● Supplied records:
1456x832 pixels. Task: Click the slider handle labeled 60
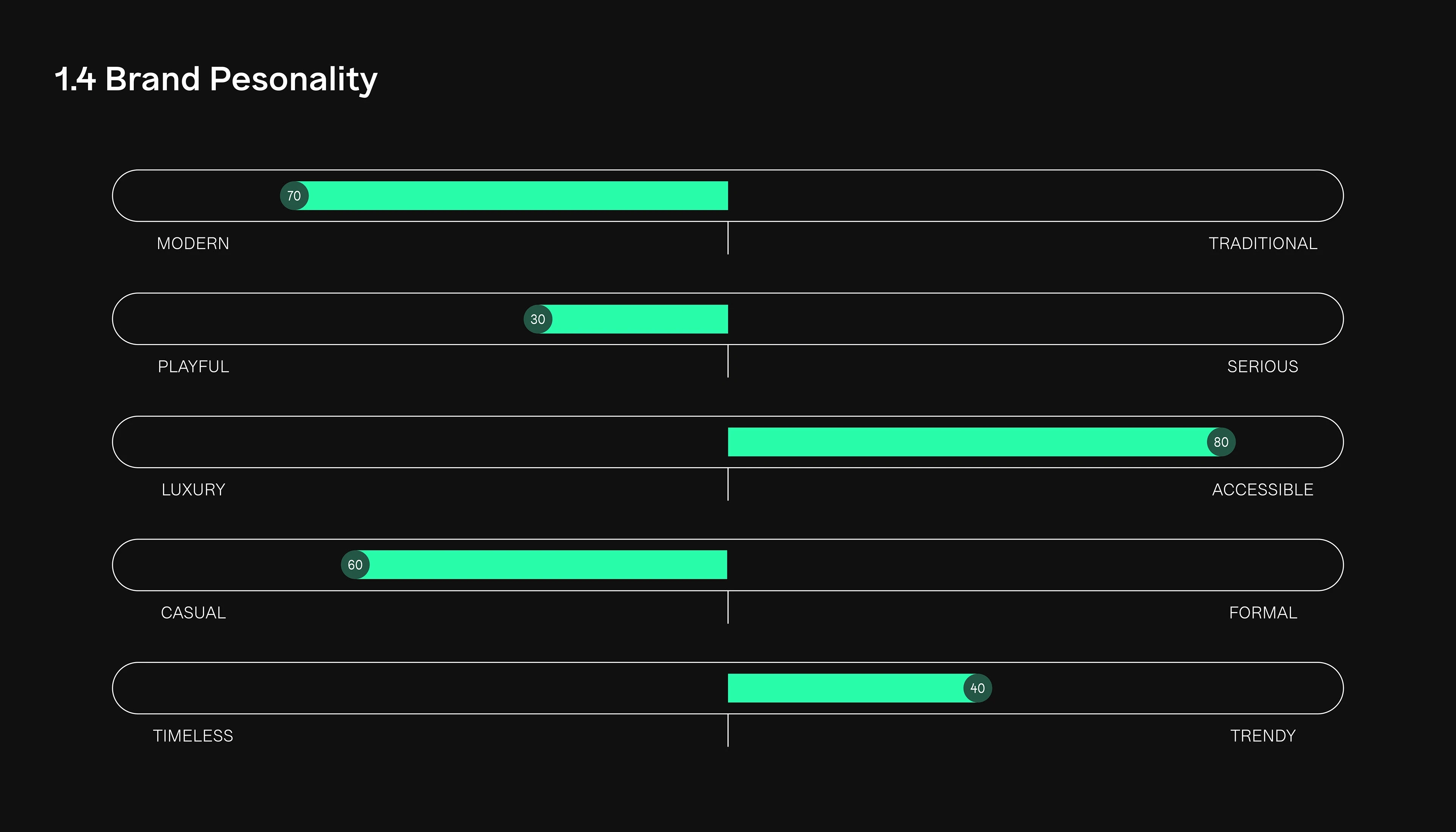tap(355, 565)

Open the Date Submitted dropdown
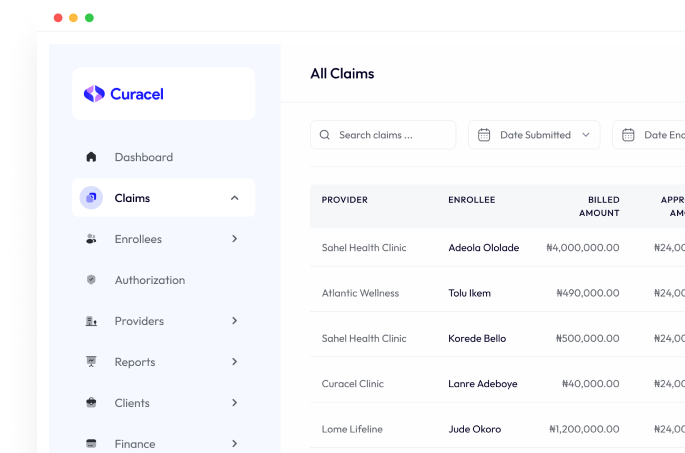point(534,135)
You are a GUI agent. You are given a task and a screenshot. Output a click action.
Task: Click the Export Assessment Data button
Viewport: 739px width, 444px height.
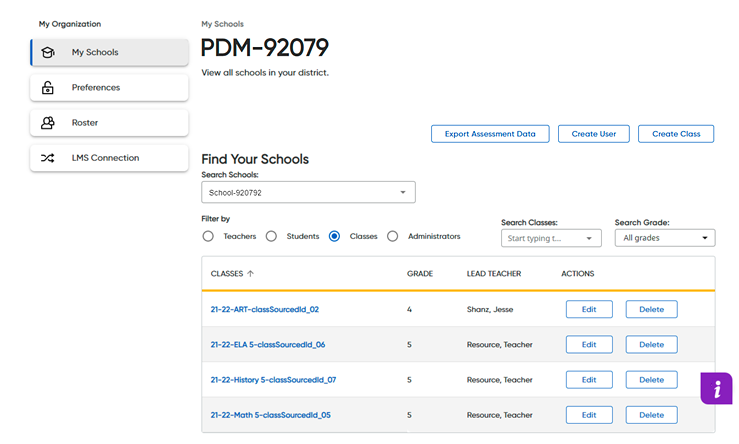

● Exercise requirements: Please output all of the data exactly as given, omitting any images it holds.

● Your solution:
1456x832 pixels. Task: Click the slider handle labeled 60
tap(355, 565)

Open the Date Submitted dropdown
point(534,135)
You are a GUI agent. You are given a task and a screenshot. Output a click action.
Task: Click the Export Assessment Data button
Viewport: 739px width, 444px height.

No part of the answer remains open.